Gravitational waves spread at the speed of light, filling the universe, as Albert Einstein described in his general theory of relativity.

“People thought that (the waves were) impossible to detect at first, until the early to mid 60s,” Cole said. “In 1983, Kip Thorne with two colleagues, took forward an idea to the National Science Foundation and they started building this detector, called the Laser Interferometer Gravitational-Wave Observatory (LIGO).”

The LIGO project used a pair of gigantic laser interferometers to measure a change thousands of times smaller than the diameter of the proton, as the gravitational wave passed the Earth.

“(The laser) was built and they did two runs with them,” Cole said. “It was the biggest project the Science Foundation had ever done. There is one in Livingston, La. about 200 miles from Beaumont and there is one in Hanford, Wa.”

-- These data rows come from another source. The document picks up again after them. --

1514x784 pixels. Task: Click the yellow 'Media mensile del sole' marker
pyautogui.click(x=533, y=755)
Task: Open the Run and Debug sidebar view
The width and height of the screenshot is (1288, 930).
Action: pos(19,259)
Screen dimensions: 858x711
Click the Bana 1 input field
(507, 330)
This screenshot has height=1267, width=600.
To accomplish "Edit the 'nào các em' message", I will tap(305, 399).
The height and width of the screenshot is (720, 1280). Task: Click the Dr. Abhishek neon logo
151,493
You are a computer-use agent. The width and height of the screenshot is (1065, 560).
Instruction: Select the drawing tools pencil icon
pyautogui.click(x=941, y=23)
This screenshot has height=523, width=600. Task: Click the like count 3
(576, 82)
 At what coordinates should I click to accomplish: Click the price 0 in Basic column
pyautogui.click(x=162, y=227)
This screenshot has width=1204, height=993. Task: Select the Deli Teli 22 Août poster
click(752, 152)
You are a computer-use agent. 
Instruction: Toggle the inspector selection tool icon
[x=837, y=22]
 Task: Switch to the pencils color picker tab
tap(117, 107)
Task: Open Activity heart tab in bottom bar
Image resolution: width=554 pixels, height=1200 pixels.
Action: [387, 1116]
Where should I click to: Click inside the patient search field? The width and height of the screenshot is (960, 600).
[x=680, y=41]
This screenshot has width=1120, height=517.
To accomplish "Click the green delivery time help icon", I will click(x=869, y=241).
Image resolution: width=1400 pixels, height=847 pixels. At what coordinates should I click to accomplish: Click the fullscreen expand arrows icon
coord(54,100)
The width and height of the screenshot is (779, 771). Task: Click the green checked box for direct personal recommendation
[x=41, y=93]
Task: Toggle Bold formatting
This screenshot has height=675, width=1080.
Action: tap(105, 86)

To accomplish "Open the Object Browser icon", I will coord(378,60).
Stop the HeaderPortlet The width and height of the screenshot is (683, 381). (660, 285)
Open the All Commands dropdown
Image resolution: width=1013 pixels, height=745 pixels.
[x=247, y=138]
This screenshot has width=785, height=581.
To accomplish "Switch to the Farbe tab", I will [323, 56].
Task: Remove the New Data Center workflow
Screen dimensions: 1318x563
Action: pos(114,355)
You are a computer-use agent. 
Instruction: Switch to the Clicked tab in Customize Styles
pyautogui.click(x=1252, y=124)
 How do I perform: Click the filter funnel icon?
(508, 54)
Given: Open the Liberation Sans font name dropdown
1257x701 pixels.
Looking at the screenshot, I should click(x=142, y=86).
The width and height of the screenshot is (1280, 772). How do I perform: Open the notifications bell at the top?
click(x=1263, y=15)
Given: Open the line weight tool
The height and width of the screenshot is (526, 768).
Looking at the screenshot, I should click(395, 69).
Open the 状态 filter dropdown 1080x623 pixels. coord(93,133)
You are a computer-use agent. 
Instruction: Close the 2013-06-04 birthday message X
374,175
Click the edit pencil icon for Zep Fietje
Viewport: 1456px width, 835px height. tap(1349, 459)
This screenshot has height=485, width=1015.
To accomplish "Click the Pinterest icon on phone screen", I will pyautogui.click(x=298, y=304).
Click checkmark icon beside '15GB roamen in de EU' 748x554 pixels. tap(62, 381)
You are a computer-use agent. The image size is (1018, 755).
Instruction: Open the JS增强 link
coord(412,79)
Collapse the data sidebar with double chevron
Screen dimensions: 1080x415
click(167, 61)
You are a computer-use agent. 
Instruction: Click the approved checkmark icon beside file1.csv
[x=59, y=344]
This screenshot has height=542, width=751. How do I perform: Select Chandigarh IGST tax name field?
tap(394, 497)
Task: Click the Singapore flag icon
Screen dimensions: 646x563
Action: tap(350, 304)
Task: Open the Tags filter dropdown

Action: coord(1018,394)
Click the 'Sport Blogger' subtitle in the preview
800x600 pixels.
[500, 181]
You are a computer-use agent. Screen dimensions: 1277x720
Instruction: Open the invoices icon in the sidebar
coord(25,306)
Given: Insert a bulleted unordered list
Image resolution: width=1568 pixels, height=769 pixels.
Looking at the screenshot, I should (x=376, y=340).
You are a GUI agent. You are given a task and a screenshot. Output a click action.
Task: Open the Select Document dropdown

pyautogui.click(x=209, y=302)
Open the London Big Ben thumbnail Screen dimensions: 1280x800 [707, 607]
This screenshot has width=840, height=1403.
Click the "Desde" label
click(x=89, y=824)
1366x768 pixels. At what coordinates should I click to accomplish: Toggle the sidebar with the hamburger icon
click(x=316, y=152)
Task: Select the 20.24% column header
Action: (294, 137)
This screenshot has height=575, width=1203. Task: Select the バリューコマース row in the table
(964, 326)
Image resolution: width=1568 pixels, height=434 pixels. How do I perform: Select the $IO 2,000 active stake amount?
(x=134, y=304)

Thorne and his students also invented quantum non-demolition technology to control the quantum behavior of human-sized objects, and they pioneered the modern theory of wormholes and time travel.

Interstellar_DVD_Keyart_SalesViewIn his decades-long career, Thorne has personally trained many of today’s world leaders in research on black holes and other relativistic phenomena. In September 2015, LIGO helped open a radically new window into the universe, based on the discovery of ripples in the fabric of space time called gravitational waves — part of Einstein’s theory of relativity. For this discovery, he and his collaborators were awarded the Nobel Prize for Physics, the three-million-dollar Breakthrough Prize for Fundamental Physics, the $500,000 Gruber Prize in Cosmology, the 1.2 million Shaw Prize in Astronomy, and the one million Kavli Prize in astrophysics.

  The Royal Swedish Academy of Sciences awarded the Nobel Prize in Physics 2017 to Thorne, along with collaborators Barry Barish and Rainer Weiss, for decisive contributions to the LIGO detector and the observation of gravitational waves on Sept. 14, 2015, when the universe’s gravitational waves were observed for the very first time.

The waves, which were predicted by Albert Einstein a hundred years ago but thought impossible to measure, came from a collision between two black holes. It took 1.3 billion years for the waves to arrive at the LIGO detector in the U.S.

Thorne was elected to both the US National Academy of Sciences and the Russian Academy of Sciences, and for his science accomplishments, he has been awarded the Swiss Albert Einstein Medal and the UNESCO Niels Bohr Gold Medal. He is the Feynman Professor of Theoretical Physics, Emeritus at Caltech.